We logged `mean_token_accuracy`, but for a 6-class decision task we can use richer metrics:

| Metric | Why it matters |
| ------ | -------------- |
| **Exact-match accuracy** | “Did we pick the right tool?”—simple, interpretable. |
| **Confusion matrix** | Reveals systematic mix-ups (e.g., `search_web` vs `translate_text`). |
| **Macro-F1** | Balances precision & recall per class, helpful if class distribution is skewed. |
| **Calibration error** | Tells us if the softmax probabilities are reliable enough to gate fallback rules (“only call the tool if p > 0.8”). |

After training, run a small script to compute and visualise these—mistakes jump out immediately.


### 🏋️‍♀️ Classification head *vs.* next-token generation

Classification head is an alternative to next-token generation: attaching a **classification head** on top of the language model.

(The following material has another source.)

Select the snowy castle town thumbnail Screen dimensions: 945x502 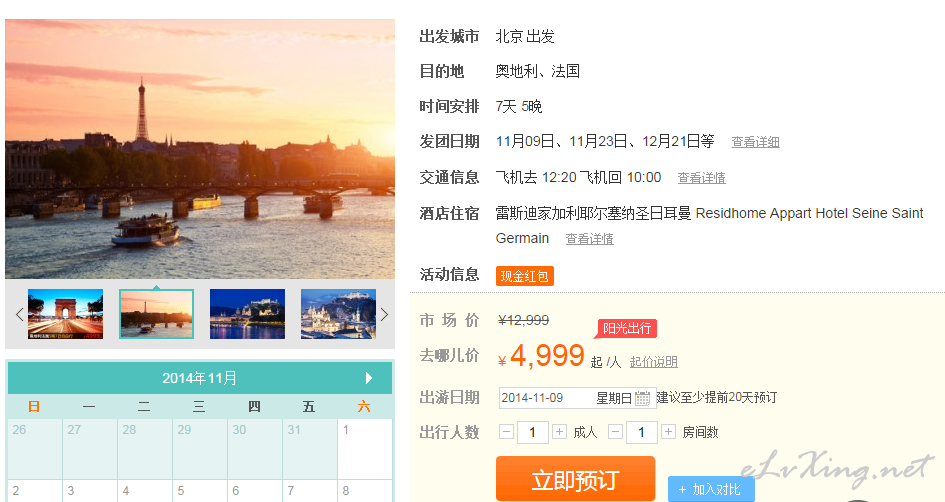pyautogui.click(x=338, y=314)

Let’s do a quick side-by-side:

| Aspect | Next-token generation | Classification head |
| ------ | -------------------- | ------------------- |
| **Architecture change** | None – reuse the LM exactly as is. | Add a small feed-forward layer mapping hidden state → 6 logits. |
| **Training objective** | Cross-entropy over *tokens* (predict the tool name character-by-character). | Cross-entropy over *classes* (predict one of six tools). |
| **Speed** | Slower at inference (needs multiple decoding steps). | Single forward pass – faster. |
| **Confidence scores** | Harder to interpret (need to read log-probs of whole string). | Softmax directly gives per-tool probability. |
| **Flexibility** | Can generalise to unseen tools if vocabulary covers them. | Fixed to the predefined class set. |

For small closed-set routers, the classification head is usually the pragmatic choice. We used generation here to stay closer to core SFT mechanics and keep the script model-agnostic—but feel free to fork the repo and try the head-based variant!